This is Sandra Tsing Loh with The Loh Life. Today's topic: Mrs. Mr. Mom. Part Two: Keep House Like A Man.
Perhaps you are a woman sick to death of doing more housework than your husband, even in this post-feminist 21st century, and if so, Blogger Bitch Ph.D. knows your pain.
She doesn't advocate the traditional quote-unquote "housework strike" to get your man to shape up, oh no. She says:
"Go ahead and do what needs to be done. But let him know what you are doing every damn step of the way, and let him know that it pisses you off. 'I've just gotten home from work, it's nice to see you're home earlier than I am. Oh, and I'll pick up your coat from the floor and hang it up. I see there's no dinner started, I'll just get on that, shall I? First, though, I'll clear the mail off the dining room table where you seem to have dropped it.

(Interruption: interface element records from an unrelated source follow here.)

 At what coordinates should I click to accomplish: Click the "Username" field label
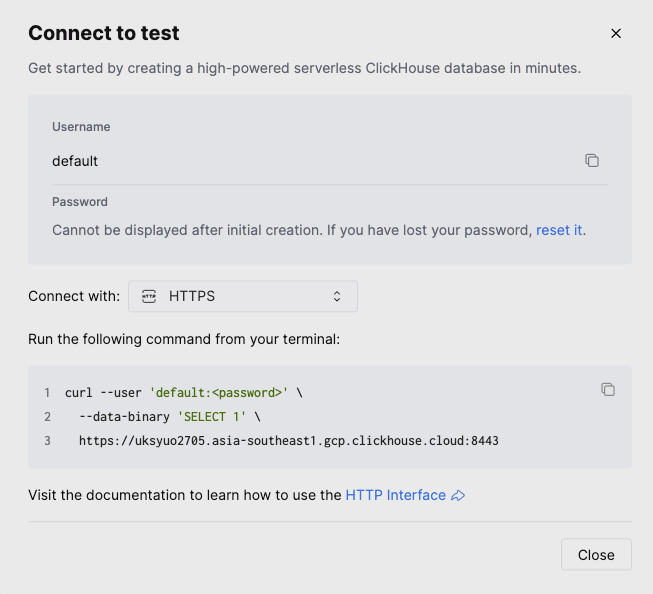[x=81, y=127]
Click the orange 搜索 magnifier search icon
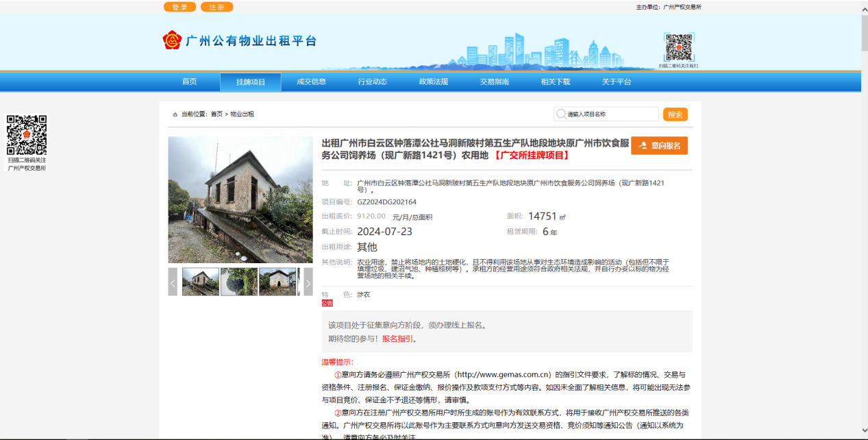The width and height of the screenshot is (868, 440). (674, 114)
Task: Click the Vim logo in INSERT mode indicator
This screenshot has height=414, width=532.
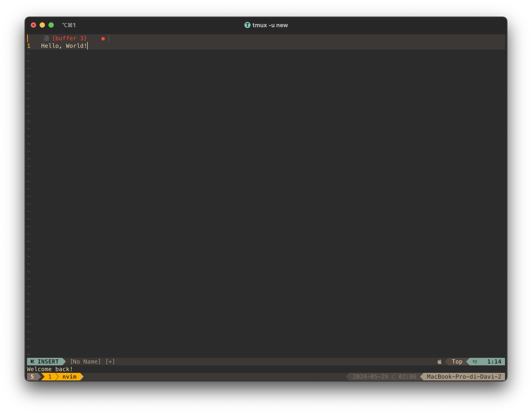Action: 32,361
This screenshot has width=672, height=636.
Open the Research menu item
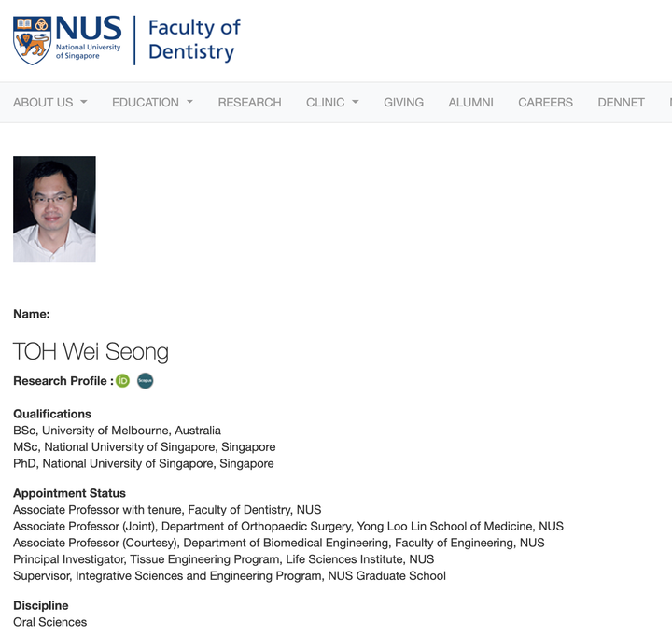249,103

OK, now I'm going to go into the kitchen to get a sponge to wipe off the table, which I see hasn't been wiped since breakfast.'"
What always draws my admiration is she's not just clearing the mail away, but actually wiping the table! Radical feminists are always so impressively and tragically tidy.

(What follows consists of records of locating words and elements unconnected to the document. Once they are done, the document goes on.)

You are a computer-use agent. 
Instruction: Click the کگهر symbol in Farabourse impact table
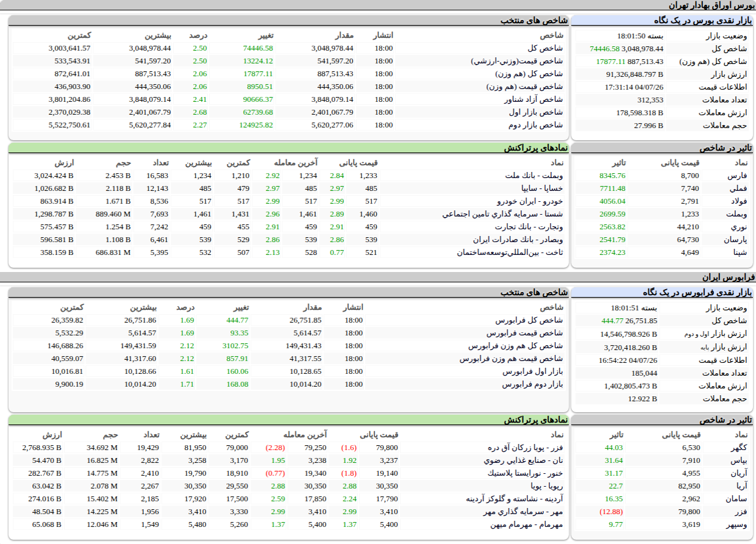pyautogui.click(x=738, y=448)
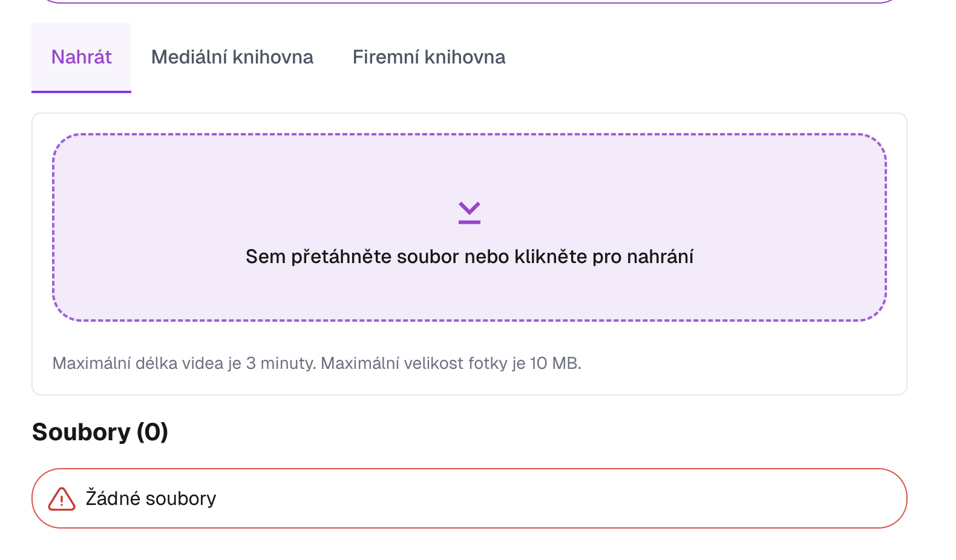Open the Firemní knihovna tab
Screen dimensions: 956x560
tap(429, 57)
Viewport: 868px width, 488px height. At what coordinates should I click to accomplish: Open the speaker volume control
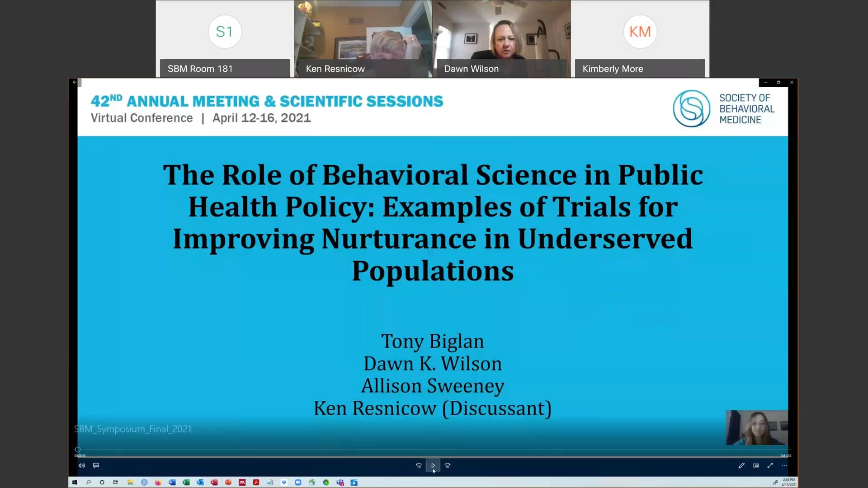tap(81, 465)
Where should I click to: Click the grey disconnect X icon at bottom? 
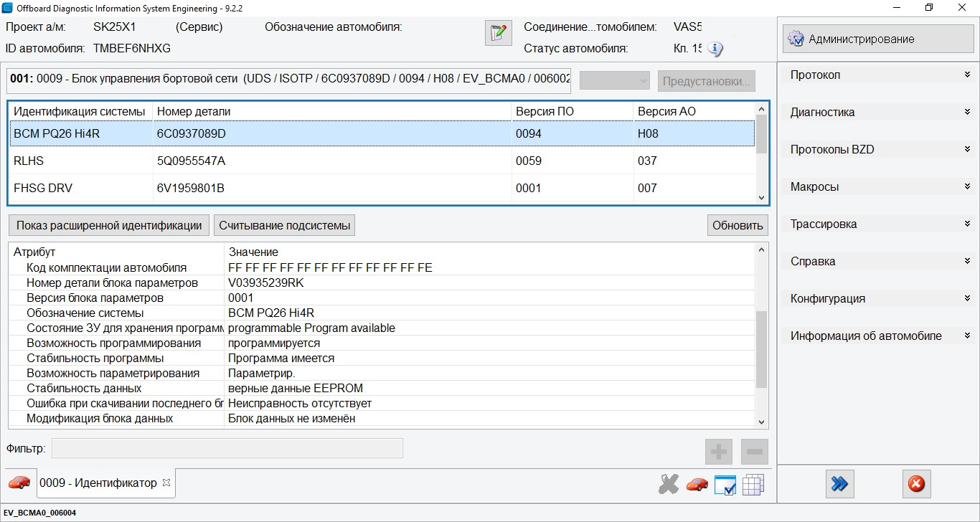pyautogui.click(x=669, y=484)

Whereas I myself think the solution for today's frenetically multi-tasking women is so simple. The family, the work, yes you can have it all if you keep house like a man.
The truth is, my musician husband is a much better homemaker than me; he cooks, shops, does the laundry. He's from South Dakota. He even makes jam! Sadly, Mike is away, so at home it has just been my latchkey children and their distracted writer mom who parents like a dad – or as I like to call myself, "Mrs. Mr. Mom."
When my brother and I, two Mr. Moms, were briefly tending five children between us, I'd toss the laundry up to the landing and the children would fish out and place their own laundry in grocery bags with their initials on them. Or not. Each kid also got one plastic, color-coded Ikea plate per day. If a plate has just got toast crumbs on it, it's doesn't technically need a rinse. Save the planet, man!
But now I'm in a one story house – even easier! Now I just take the laundry 15 steps to the living room, hurl it on the couch and have my kids fish out fresh undies from their horn of laundry plenty every morning. Indeed, a really smart mom would just fling all the clothes into the minivan, so those kids could self-dress on the way to school. Chests of drawers, why do we have these? It's an oppressive capitalist plot, by the makers of, of, of, of furniture! Socks, too. Do children really need all these? Just a question.